Gill Plastic Surgery
Houston Double Board Certified Plastic Surgeon
200 c's of fluid a day coming out of your drains is a lot of fluid. A seroma can become quite large and it could be several hundred cc's.
Seroma after abdominoplasty
Thanks for the question and sorry to hear you are having problems.
In response to your question, the output of the seroma is dependent on several factors, including how large of a dissection plane was made in our particular case. Typically, seroma outputs will decrease over time. However, they can fall into a chronic category as my colleague mentioned, forming a pseudo-bursa, which would require intervention. I strongly suggest following up with your plastic surgeon and discussing the course of your treatment should the seroma fail to resolve with conservative measures.
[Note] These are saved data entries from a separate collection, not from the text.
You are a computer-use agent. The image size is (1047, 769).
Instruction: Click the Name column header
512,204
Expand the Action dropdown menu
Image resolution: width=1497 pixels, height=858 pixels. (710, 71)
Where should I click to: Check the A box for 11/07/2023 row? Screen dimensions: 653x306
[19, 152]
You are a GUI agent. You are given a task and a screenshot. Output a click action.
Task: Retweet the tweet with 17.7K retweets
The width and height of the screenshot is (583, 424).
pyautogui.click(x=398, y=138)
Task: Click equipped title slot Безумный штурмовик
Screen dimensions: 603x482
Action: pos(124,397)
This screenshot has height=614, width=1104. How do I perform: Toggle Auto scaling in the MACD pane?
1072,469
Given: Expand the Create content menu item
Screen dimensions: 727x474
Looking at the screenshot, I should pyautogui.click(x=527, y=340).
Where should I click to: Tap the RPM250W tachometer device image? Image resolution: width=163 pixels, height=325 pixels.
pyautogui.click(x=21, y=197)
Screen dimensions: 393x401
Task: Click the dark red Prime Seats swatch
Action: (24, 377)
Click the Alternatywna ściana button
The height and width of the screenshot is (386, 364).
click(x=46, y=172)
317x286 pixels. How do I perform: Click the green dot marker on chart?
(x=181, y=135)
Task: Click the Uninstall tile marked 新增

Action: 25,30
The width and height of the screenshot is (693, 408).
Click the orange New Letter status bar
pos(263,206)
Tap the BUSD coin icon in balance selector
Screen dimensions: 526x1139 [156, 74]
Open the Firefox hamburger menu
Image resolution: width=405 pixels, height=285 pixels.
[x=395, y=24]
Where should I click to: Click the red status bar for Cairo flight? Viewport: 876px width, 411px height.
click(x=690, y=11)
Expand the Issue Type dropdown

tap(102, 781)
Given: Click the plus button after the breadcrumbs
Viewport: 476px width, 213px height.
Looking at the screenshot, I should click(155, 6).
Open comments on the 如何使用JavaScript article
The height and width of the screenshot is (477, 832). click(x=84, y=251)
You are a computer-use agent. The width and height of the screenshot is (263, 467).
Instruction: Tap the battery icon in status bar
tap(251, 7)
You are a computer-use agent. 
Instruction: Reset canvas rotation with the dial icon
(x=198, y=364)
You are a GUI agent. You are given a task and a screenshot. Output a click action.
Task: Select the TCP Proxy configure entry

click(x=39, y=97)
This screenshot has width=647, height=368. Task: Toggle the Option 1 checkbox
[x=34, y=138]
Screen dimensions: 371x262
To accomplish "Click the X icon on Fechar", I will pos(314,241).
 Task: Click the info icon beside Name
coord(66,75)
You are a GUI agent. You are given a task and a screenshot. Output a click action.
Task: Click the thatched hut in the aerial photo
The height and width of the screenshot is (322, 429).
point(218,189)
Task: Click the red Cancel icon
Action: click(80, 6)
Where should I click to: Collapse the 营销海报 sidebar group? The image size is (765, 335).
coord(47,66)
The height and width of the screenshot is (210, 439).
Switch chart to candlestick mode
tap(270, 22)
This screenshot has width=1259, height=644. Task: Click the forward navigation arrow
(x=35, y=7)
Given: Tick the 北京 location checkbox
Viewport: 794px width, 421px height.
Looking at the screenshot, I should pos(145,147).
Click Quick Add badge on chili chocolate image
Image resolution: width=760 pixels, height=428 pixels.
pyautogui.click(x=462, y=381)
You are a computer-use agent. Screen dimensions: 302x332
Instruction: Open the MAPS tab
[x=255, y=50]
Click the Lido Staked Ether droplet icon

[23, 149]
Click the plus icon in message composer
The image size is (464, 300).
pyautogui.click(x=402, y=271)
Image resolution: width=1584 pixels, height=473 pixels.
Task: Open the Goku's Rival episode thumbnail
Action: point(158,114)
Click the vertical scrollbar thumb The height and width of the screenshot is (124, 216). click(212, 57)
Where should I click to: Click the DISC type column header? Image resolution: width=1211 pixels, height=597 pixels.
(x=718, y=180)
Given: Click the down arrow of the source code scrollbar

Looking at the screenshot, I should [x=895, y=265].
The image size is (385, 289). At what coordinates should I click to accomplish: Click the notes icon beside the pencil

Glenn Vallecillos, MD, FACS
How Much Fluid Can Seroma Hold?
Regarding: "How Much Fluid Can Seroma Hold?
Is there a point to where the pocket of tissue just can't hold anymore and it stops filling? I have drains in still, but the tubing is starting to show some tear and might give out soon. I'm still outputing about 200cc a day. If it breaks, in 3 days will I have 600cc of fluid in my tummy? What will happen? What's the biggest seroma you've dealt with?"
I am sorry to hear of your condition.
If you are putting 200 cc a day and you are now weeks after surgery (as implied by the frayed condition of your ?single drain), you and your surgeon need to huddle and discuss alternative treatments. The amount of fluid output depends on the operation, the extent of the undermining during the operation and disruption of lymphatic channels and even your former size (people who lost a lot of weight retain large vessels and lymphatics despite regaining smaller sizes). Finally, patients with history of radiation of the lower tummy will drain for prolonged periods of time.
In your case, it SOUNDS like you may have a CHRONIC seroma. In this case, the walls are smooth and are NOT apt to stick to each other. In such cases, one of the options is to re-operate, remove the smooth scar lining and close again with mild compression to promote adherence and obliteration of the seroma.
Time to discuss this with your Plastic surgeon.